(Dataset items)
┏━━

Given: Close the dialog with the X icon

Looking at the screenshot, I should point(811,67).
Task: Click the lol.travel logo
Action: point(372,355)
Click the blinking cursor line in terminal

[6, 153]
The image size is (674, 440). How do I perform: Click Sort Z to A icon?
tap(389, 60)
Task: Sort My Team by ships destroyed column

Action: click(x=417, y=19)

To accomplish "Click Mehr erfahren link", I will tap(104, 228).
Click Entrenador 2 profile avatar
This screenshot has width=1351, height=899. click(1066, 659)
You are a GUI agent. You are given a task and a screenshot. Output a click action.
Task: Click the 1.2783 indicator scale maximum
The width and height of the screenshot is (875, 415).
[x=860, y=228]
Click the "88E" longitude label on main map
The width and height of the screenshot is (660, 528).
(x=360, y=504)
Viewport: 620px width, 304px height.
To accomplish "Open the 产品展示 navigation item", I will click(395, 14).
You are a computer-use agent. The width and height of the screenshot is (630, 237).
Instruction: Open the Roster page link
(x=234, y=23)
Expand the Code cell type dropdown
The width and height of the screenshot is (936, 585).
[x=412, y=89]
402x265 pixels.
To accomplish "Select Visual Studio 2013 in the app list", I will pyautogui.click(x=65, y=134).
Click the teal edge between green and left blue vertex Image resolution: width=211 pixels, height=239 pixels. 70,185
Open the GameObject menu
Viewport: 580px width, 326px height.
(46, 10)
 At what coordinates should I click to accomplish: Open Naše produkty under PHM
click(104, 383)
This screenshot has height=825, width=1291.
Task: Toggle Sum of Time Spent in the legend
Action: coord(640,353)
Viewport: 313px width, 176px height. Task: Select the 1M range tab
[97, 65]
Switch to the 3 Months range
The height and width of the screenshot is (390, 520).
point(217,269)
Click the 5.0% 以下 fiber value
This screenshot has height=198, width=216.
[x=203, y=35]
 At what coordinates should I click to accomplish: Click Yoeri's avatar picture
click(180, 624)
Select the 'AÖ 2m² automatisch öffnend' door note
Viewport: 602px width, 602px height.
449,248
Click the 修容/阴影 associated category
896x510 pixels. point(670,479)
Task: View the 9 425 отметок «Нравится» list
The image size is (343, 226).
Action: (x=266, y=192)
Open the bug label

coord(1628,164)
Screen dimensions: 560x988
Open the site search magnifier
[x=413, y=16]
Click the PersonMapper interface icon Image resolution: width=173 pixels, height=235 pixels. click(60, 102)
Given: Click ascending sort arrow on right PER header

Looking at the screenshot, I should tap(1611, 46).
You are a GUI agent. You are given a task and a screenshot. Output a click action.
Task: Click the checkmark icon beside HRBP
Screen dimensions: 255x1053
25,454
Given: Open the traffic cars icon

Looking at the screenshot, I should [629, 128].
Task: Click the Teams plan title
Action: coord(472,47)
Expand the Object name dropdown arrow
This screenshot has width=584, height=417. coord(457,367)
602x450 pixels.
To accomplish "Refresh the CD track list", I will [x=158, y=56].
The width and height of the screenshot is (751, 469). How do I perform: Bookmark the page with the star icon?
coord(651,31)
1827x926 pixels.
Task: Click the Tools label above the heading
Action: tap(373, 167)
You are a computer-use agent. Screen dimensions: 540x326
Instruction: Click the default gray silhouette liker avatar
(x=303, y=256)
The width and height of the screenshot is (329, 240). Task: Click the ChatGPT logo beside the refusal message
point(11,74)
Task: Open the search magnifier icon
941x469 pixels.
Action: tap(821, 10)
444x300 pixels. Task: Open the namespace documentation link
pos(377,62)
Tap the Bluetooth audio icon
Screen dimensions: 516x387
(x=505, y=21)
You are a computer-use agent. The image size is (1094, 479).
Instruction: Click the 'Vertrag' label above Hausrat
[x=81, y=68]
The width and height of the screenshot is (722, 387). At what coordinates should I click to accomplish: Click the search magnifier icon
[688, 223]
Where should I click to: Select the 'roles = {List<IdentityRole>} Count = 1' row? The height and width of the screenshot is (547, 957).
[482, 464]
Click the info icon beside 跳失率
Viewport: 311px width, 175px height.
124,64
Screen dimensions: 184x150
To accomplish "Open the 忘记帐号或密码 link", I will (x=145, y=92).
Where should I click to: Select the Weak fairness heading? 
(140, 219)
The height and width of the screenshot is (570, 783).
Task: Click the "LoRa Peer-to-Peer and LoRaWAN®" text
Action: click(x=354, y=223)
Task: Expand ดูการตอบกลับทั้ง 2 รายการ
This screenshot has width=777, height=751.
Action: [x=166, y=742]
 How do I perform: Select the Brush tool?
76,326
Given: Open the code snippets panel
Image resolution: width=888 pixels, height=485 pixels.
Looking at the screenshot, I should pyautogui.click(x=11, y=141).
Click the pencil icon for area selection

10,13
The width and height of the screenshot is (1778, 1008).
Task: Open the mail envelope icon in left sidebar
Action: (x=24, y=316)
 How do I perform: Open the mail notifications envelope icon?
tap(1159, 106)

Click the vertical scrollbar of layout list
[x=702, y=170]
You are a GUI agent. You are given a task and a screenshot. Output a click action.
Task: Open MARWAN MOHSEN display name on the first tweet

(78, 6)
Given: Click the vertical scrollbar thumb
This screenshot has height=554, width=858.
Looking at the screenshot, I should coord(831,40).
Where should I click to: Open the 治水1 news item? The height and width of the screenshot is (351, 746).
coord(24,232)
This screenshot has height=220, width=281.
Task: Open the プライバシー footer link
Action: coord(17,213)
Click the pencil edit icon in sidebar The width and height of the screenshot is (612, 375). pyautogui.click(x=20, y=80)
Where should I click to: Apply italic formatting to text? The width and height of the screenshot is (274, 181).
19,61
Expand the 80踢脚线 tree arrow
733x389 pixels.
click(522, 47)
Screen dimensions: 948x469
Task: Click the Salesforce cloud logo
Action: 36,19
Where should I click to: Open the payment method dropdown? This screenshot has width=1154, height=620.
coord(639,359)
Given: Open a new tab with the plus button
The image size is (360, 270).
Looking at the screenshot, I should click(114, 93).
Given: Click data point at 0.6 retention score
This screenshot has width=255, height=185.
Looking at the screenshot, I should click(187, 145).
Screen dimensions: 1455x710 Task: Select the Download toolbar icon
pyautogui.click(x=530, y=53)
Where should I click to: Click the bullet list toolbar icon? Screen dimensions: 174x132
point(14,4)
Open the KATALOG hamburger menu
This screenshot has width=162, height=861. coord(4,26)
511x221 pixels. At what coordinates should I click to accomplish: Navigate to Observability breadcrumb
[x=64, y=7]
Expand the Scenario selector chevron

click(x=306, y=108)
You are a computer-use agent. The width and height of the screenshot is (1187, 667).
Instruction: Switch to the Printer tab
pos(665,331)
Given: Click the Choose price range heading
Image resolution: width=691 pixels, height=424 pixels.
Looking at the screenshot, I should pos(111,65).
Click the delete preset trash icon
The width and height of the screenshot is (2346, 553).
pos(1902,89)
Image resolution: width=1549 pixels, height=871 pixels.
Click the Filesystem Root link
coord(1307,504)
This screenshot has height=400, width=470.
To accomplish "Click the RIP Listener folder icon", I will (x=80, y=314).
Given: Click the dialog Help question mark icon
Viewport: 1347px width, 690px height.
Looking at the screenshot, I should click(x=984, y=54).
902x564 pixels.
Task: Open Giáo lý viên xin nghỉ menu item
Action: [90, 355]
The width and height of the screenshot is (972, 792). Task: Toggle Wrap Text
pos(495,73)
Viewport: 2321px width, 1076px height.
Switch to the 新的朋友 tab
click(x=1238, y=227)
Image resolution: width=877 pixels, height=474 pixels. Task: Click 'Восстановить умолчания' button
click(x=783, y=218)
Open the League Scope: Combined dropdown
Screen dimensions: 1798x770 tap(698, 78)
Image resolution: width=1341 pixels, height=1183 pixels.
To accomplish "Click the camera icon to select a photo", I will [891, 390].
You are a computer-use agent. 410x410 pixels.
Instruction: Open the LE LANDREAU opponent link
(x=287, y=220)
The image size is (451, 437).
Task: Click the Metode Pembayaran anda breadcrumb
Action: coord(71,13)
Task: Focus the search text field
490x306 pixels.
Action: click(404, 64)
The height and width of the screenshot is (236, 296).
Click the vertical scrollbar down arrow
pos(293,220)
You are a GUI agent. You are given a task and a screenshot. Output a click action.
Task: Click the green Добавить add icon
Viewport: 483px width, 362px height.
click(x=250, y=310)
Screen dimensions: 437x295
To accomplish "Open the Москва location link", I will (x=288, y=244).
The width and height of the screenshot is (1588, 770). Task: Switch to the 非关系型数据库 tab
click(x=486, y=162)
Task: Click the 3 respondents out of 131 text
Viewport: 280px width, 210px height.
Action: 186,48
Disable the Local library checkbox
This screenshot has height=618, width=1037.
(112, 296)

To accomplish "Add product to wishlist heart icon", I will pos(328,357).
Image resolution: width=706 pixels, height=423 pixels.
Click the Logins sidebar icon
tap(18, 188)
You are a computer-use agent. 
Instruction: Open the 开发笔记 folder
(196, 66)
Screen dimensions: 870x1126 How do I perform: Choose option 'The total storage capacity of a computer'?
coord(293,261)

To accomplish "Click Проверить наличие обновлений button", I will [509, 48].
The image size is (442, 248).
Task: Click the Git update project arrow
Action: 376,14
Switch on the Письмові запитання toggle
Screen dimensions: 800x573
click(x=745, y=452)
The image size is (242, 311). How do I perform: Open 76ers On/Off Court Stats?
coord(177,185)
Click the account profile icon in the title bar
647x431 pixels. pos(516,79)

┗━━

## [What you should do]
Reproduce the stretch from the line containing "Click the vertical scrollbar of layout list" through the line containing "Action: 36,19", changing every "scrollbar" to "scroll bar" and keeping everything else the same.

## [Full output]
Click the vertical scroll bar of layout list
[x=702, y=170]
You are a GUI agent. You are given a task and a screenshot. Output a click action.
Task: Open MARWAN MOHSEN display name on the first tweet

(78, 6)
Given: Click the vertical scroll bar thumb
This screenshot has height=554, width=858.
Looking at the screenshot, I should coord(831,40).
Where should I click to: Open the 治水1 news item? The height and width of the screenshot is (351, 746).
coord(24,232)
This screenshot has height=220, width=281.
Task: Open the プライバシー footer link
Action: coord(17,213)
Click the pencil edit icon in sidebar The width and height of the screenshot is (612, 375). pyautogui.click(x=20, y=80)
Where should I click to: Apply italic formatting to text? The width and height of the screenshot is (274, 181).
19,61
Expand the 80踢脚线 tree arrow
733x389 pixels.
click(522, 47)
Screen dimensions: 948x469
Task: Click the Salesforce cloud logo
Action: 36,19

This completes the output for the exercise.